Recreating Lost Worlds
3D imaging has been used extensively in archaeology in recent years. It is now becoming more and more popular to use derivatives off the technique to present archaeological research. Interested viewers can now visit heritage sites virtually, visit a sunken ship, or view a Roman villa. They can do all that from the comfort of their own home, and without spending a ton of money traveling to remote locations.
In the case of many 3D reconstructions, though, consider that in the real world, what you see virtually only exists as remains. In effect, IT can recreate sites that are mostly gone, just as well as showcase existing sites. With the help of IT, heritage professionals can also add “lost” sounds.
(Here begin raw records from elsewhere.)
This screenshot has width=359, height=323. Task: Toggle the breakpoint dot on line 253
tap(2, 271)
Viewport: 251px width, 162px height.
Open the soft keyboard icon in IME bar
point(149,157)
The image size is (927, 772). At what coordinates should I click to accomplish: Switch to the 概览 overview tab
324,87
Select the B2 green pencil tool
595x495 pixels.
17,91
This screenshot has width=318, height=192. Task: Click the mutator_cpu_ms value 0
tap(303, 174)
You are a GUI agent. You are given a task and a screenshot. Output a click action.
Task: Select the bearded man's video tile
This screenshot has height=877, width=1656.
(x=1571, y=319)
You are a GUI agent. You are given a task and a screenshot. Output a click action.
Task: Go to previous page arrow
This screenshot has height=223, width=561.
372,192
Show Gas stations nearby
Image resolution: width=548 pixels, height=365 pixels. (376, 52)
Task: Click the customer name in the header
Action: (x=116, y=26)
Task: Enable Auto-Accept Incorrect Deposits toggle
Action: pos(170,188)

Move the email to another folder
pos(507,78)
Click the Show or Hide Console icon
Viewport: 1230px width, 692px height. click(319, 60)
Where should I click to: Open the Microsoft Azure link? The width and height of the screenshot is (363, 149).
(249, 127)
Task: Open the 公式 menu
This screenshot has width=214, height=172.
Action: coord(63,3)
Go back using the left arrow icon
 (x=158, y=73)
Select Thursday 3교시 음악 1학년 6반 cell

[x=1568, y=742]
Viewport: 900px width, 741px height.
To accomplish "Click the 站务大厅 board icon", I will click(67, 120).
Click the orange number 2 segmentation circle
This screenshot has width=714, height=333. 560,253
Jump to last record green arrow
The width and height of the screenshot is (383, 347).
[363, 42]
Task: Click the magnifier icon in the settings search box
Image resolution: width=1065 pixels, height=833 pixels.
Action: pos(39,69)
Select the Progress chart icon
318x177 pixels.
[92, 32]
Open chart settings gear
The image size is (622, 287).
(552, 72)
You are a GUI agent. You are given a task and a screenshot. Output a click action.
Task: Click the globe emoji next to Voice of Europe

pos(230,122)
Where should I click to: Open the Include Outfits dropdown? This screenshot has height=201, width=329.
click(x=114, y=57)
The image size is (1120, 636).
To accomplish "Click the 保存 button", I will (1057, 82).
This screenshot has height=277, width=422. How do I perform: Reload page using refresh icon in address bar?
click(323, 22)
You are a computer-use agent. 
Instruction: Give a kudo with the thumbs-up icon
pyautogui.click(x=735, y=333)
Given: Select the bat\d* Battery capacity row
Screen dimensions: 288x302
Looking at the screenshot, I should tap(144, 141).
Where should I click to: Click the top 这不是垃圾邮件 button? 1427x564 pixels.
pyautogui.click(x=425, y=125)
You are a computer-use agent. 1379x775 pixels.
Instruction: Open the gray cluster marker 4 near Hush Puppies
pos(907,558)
Hearing a first person retelling of events at a historic site adds a whole another layer to the interpretation of it.
End Users as Agents
Recently, a variety of apps have been marketed for use in heritage interpretations. While originally created for use in other fields, they often lend themselves to this field as well. Again, these are often free to the end user. There are some great apps where a contents creator can set up QR codes with end users in mind. That way the end user can take a walking tour through an old town without the need for a docent/guide. E.g. Trethewey House Heritage Site in Abbotsford, British Columbia, uses the Agents of Discovery (“AoD”) app. This is an app where AoD lets a content creator (i.e. the heritage professional) create contents and feed it into an app. The content creator can use QR codes or GPS to compile things like heritage-themed scavenger hunts and walking tours.
Scavenger Hunts for the New Millennium
The AoD app allows Trethewey House staff to interpret infinitely more information than can fit within their small gallery space, and to add images and sound to interpretation that would otherwise be impossible. Additional benefits are that the app can be used 24/7, and changed to suit a variety of themes very quickly. (E.g. the Heritage Site can to switch contents from, let’s, say a semi-permanent scavenger hunt type walking tour, to interpreting a temporary Christmas display.)
Switching back and forth can be done in a matter of hours, an important point for sites with shoestring budgets. In heritage, as with everything else, time is money! Apps like these also gets the visitors up and moving, thereby removing the whole sitting still and listening to dry classroom contents. That’s no small selling point for sites catering to the elementary school crowd.
Catching up to the Future of the Past
The difficulty with implementing IT in the heritage field hasn’t been an unwillingness to move into the new millennium. Moving ahead is not generally because heritage professionals are scared of new technology. They absolutely see the possibilities, and are willing to learn how to use new tools. Not surprisingly, generally it’s a budget issue.
Historic museums and heritage organizations often have to subsist on the tiniest of budgets. In the past, IT of any kind just wasn’t in the budget. What’s changing now is that a number of big grants have been made available for IT specifically. At the other end of the spectrum, developers have made programs and apps more user friendly. Since, again, time is money, that means IT has become the more cost efficient way to run an organization. While heritage may be slightly late to the party, it is rapidly catching up with the future of the past.